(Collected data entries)
--------------------------------------------------

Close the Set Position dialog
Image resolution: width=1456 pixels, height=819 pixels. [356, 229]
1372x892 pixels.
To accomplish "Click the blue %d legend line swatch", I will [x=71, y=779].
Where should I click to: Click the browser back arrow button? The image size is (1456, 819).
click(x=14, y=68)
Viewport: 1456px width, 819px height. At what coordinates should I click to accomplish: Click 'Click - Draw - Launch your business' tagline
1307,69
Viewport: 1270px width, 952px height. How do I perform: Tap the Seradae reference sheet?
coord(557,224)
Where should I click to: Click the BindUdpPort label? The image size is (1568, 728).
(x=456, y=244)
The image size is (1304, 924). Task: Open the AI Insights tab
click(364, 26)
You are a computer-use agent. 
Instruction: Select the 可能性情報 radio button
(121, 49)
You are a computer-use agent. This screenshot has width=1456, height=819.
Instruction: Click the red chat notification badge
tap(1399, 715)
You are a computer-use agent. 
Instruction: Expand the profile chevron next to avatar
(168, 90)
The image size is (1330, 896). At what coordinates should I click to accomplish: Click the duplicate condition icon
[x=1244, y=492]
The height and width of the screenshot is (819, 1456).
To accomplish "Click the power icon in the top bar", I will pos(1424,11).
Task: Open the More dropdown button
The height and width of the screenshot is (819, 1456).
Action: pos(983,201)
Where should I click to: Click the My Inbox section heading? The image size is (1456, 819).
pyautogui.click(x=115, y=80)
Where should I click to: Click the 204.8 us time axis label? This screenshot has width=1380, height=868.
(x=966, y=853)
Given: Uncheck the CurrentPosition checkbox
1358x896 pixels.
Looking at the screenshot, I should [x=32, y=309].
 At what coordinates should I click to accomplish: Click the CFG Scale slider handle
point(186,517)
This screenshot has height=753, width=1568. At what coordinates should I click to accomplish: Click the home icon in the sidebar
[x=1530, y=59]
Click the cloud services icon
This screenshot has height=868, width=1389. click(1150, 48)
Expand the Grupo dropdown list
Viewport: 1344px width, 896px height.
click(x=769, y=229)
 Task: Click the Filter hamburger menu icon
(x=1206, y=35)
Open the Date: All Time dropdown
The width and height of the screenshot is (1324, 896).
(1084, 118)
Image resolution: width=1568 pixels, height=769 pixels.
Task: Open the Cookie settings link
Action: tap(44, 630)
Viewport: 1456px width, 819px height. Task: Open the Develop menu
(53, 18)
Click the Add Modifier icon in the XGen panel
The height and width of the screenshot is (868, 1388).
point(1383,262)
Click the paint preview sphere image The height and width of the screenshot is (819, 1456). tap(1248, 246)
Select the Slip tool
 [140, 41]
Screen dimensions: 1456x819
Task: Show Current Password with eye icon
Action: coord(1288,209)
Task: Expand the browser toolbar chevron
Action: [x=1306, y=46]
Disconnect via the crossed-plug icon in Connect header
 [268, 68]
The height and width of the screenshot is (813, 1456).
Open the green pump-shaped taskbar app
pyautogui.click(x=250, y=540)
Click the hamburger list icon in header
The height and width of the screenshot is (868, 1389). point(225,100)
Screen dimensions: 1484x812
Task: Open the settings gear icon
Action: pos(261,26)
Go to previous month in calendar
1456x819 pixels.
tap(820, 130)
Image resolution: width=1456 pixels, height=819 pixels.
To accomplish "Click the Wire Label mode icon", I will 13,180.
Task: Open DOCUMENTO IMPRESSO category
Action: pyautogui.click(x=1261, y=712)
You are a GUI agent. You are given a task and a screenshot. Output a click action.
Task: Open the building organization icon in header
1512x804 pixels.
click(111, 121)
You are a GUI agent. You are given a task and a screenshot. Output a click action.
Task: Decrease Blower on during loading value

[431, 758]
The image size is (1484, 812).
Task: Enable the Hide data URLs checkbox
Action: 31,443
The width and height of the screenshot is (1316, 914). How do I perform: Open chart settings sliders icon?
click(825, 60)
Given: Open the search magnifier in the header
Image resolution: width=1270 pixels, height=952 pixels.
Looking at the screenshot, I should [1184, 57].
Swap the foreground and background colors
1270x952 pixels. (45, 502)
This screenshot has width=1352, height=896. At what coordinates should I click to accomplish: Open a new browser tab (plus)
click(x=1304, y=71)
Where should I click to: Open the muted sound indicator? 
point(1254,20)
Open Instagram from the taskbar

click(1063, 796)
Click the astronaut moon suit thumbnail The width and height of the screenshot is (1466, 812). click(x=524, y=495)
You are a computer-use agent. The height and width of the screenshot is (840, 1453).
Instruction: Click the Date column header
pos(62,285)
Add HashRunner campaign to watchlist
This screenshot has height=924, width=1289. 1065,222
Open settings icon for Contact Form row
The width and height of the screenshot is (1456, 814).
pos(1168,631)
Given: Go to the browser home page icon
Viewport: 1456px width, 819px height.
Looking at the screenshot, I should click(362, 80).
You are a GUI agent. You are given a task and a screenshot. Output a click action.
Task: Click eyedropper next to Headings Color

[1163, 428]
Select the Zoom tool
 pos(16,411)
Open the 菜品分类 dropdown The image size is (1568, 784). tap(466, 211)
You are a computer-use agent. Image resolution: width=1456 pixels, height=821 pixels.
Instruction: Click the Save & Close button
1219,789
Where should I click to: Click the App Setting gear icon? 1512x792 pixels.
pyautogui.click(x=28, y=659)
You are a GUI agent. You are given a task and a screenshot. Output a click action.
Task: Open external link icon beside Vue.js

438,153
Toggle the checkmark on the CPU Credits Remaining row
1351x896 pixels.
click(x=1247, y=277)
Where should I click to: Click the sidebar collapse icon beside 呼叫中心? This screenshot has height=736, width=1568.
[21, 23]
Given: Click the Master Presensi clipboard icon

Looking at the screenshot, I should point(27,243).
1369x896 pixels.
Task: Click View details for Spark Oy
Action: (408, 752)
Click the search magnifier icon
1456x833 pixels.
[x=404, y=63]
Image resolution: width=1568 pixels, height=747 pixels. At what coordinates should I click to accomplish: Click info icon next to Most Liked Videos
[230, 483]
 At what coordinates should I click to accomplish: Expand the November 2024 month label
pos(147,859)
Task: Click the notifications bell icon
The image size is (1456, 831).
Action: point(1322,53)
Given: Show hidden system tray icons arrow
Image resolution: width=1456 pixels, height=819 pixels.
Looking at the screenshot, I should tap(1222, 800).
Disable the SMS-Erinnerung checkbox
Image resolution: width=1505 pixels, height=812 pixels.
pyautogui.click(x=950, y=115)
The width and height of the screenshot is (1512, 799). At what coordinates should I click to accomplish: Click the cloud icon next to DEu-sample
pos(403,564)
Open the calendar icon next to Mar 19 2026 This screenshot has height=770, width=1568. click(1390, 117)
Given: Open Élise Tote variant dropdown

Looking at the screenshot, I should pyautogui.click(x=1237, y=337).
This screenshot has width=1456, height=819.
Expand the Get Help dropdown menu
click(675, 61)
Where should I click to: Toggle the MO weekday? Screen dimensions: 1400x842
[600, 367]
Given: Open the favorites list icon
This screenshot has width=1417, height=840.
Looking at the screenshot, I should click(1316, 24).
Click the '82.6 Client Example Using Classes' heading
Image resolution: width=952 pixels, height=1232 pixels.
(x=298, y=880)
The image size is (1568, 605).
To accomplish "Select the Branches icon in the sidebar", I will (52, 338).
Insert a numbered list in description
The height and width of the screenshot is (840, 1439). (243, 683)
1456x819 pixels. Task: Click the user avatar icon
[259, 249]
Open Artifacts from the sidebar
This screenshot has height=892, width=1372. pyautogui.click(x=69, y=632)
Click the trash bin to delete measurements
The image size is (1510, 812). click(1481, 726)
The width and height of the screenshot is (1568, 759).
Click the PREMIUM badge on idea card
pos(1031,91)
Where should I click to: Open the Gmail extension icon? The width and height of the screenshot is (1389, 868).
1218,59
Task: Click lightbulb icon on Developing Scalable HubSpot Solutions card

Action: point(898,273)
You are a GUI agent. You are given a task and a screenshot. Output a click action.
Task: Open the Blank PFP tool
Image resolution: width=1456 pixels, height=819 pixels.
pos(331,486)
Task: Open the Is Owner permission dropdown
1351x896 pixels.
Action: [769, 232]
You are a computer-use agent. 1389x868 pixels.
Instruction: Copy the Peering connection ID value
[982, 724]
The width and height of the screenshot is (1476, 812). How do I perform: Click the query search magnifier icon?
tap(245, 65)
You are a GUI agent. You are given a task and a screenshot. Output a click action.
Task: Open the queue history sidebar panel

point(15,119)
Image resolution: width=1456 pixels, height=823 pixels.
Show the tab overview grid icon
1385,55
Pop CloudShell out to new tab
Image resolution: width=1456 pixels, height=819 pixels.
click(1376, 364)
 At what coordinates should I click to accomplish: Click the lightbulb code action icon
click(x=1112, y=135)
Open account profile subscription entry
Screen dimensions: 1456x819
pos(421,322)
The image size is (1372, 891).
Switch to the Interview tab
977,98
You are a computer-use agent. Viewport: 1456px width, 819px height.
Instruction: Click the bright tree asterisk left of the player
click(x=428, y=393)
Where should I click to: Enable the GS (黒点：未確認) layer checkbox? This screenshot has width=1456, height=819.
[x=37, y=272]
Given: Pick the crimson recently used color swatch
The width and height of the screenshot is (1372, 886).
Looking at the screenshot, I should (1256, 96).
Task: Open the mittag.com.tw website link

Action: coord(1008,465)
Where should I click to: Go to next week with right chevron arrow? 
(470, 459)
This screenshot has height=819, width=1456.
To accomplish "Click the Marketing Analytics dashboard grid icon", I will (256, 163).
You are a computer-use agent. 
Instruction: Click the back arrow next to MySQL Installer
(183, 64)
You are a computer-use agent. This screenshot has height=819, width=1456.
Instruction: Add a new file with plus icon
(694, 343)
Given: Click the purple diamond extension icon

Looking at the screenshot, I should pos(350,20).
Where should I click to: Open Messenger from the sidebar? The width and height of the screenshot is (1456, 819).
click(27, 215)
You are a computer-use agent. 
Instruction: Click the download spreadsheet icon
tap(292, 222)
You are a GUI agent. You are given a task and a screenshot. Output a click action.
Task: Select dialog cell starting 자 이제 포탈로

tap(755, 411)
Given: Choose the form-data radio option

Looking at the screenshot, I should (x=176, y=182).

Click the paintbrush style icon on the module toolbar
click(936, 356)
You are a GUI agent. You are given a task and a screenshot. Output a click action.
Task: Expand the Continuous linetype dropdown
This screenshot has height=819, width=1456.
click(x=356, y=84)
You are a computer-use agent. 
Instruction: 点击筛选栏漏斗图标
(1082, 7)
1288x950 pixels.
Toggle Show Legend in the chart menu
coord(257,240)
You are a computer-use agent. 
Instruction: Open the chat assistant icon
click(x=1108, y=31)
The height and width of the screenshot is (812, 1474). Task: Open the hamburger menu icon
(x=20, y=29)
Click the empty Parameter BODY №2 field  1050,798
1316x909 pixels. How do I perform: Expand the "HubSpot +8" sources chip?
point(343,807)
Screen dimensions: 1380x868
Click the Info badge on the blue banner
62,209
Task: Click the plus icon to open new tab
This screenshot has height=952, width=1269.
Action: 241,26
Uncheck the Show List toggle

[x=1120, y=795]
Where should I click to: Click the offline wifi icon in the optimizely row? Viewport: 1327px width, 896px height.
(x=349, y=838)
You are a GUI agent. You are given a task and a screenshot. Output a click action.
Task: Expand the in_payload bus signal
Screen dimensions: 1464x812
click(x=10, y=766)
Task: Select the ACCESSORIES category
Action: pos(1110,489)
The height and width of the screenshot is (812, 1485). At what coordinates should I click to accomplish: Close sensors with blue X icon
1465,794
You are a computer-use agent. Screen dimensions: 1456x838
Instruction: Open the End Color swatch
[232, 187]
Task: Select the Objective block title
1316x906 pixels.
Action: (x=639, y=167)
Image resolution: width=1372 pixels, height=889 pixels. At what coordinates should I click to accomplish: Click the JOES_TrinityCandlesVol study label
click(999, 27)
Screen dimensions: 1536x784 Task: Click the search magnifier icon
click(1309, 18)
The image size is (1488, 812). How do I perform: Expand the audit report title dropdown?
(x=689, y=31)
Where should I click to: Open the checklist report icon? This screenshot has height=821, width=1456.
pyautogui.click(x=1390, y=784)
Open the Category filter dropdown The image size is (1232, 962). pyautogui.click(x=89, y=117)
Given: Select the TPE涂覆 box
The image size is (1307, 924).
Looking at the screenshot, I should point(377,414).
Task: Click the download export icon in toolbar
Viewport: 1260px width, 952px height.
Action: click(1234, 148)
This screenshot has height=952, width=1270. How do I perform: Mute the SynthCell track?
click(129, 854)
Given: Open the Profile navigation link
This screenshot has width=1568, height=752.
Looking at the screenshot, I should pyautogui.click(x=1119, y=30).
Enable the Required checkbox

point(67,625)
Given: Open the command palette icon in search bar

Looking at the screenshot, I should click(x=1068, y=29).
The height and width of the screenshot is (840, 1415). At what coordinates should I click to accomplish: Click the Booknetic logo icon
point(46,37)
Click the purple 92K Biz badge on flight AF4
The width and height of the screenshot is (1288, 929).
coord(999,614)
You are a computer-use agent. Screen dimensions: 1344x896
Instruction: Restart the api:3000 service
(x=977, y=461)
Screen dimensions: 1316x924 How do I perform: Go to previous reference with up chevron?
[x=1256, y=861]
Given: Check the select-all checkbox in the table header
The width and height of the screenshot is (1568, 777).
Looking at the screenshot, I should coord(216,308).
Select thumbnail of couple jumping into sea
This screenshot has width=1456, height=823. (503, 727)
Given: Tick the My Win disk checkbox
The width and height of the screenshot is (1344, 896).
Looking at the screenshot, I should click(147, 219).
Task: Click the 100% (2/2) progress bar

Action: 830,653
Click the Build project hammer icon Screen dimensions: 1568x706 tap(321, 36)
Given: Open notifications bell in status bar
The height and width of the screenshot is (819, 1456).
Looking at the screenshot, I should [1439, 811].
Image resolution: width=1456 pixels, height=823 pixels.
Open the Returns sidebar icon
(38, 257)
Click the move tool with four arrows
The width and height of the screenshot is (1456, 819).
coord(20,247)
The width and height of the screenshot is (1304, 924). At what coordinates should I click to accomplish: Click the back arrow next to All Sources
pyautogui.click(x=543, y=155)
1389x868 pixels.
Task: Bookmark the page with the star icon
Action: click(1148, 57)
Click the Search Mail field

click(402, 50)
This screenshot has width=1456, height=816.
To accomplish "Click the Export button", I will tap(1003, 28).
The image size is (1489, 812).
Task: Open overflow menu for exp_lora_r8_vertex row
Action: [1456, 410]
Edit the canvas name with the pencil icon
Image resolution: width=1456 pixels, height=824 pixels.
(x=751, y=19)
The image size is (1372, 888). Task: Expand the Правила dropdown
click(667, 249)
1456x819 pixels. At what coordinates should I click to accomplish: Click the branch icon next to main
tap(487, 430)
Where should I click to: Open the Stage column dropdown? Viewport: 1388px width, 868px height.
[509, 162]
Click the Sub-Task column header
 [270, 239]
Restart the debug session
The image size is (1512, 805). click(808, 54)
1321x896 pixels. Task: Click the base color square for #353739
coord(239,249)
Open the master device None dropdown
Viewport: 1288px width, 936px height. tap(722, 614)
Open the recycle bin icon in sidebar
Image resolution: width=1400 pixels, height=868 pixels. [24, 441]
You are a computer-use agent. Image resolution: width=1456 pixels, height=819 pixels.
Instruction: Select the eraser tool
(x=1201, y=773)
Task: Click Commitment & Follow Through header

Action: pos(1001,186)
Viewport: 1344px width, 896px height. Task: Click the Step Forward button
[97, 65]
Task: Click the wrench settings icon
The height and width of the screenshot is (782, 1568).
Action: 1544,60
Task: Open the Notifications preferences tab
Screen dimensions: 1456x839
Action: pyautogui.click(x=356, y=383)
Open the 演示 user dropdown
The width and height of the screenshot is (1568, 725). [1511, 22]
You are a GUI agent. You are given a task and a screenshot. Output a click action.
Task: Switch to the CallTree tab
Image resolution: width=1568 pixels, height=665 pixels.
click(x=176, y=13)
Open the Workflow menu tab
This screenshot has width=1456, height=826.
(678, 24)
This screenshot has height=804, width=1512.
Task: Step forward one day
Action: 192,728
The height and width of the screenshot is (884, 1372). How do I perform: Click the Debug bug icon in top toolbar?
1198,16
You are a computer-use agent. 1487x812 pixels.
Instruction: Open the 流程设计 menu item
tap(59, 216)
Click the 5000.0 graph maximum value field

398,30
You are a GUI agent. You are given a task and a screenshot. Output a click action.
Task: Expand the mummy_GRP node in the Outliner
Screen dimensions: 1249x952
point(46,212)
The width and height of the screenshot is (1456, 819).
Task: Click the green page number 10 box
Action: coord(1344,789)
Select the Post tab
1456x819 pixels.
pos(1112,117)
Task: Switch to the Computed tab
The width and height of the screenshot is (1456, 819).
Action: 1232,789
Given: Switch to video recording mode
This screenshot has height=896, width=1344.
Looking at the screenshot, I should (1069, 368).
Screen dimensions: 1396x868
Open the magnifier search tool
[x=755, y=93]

--------------------------------------------------

For each line in the records that holds "bell", show that line as it stands.

Task: Click the notifications bell icon
Given: Open notifications bell in status bar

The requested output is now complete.